Task to complete |
How many lines in the data below contain the string "what"? State that number only.

Exercise materials |

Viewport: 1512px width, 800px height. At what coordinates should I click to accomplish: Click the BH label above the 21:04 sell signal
==
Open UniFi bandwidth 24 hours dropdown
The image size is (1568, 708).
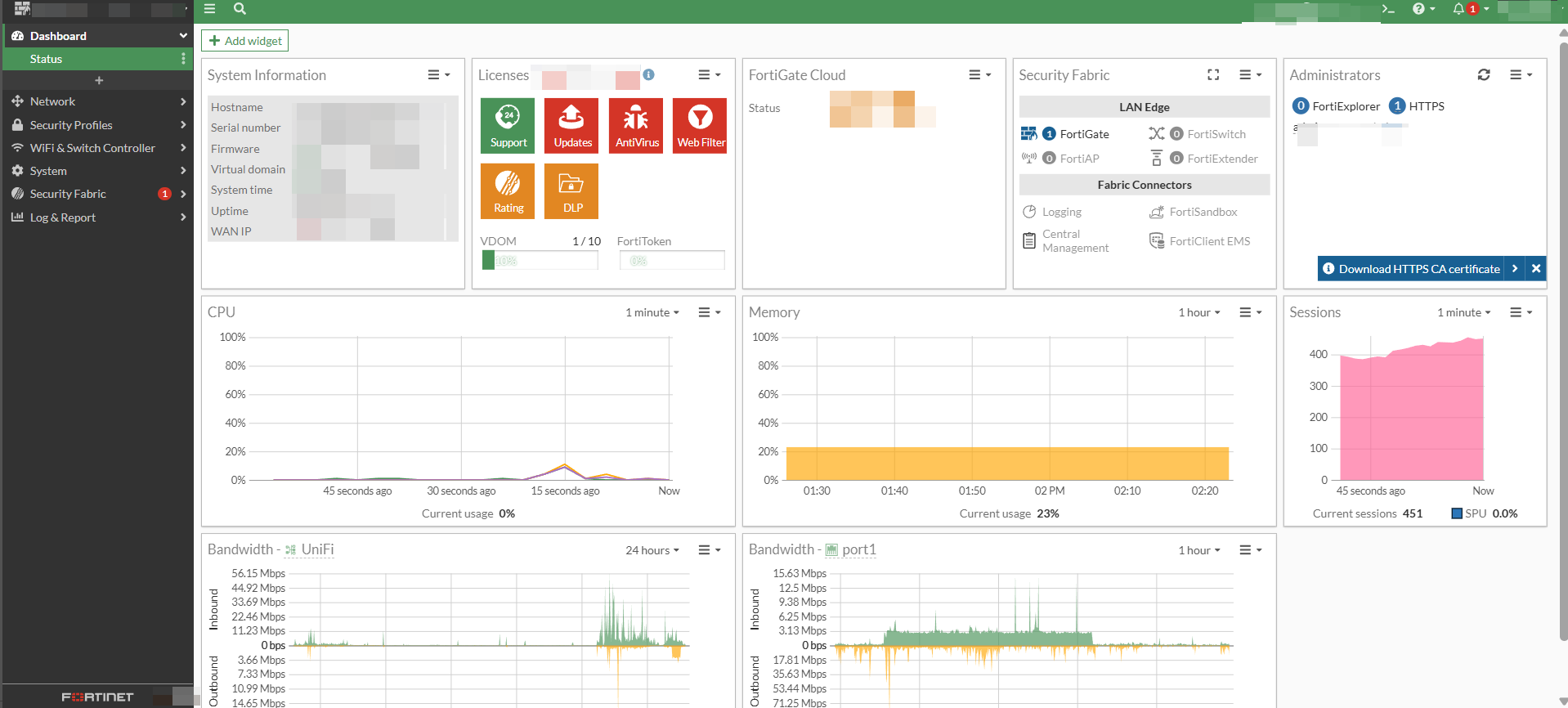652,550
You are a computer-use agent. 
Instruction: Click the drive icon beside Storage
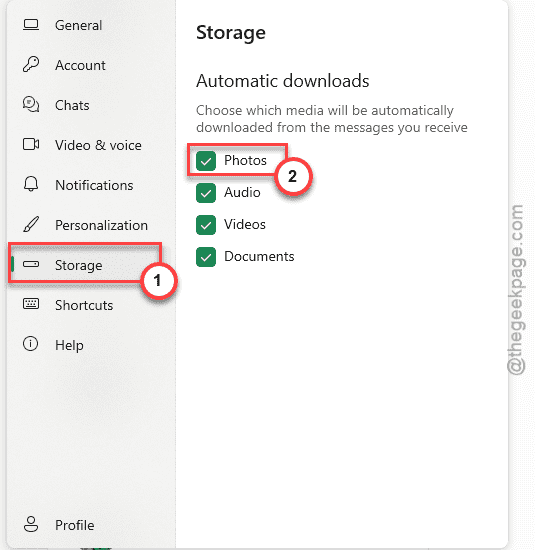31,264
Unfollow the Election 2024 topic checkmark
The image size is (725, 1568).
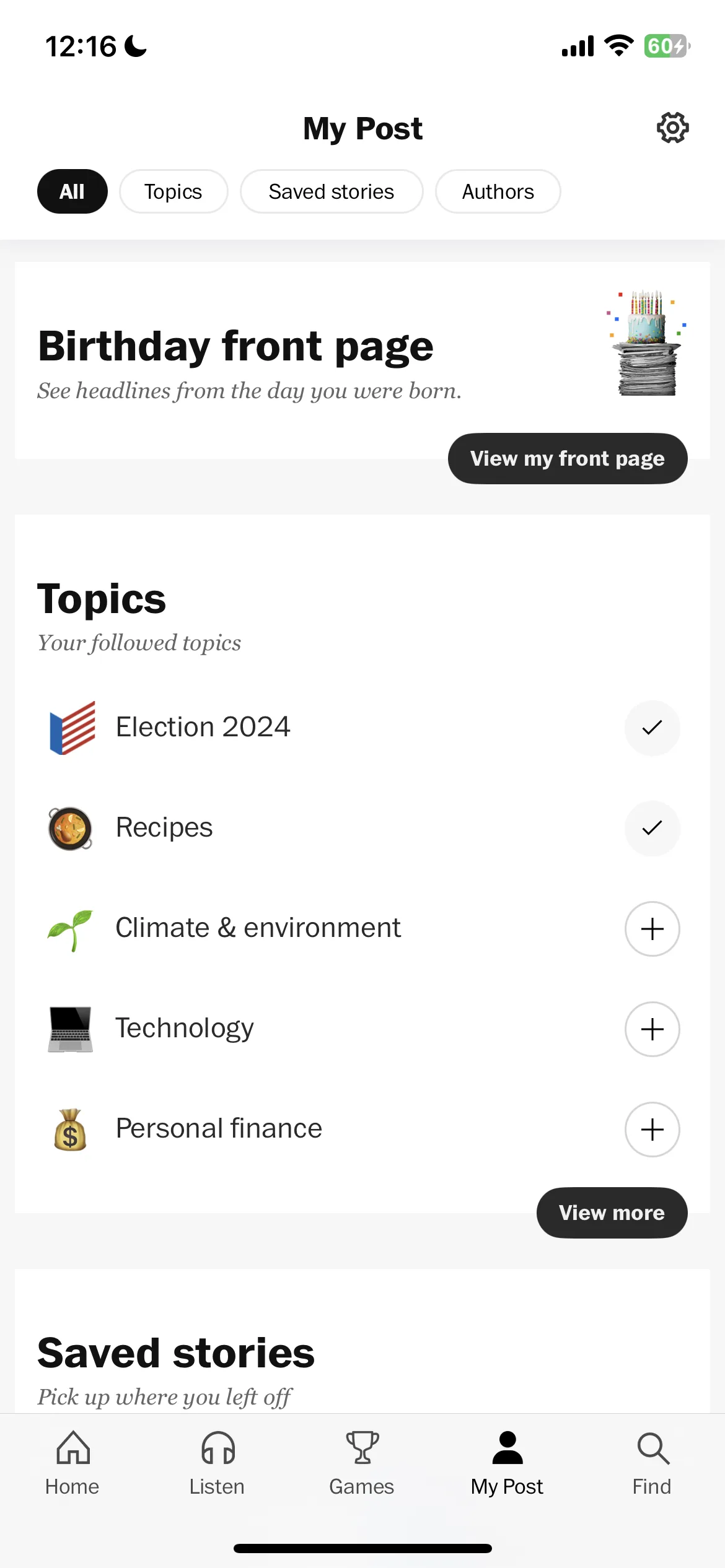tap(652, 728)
==
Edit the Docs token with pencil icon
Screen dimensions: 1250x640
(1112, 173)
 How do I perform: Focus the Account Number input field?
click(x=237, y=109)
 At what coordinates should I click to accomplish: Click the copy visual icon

Task response |
2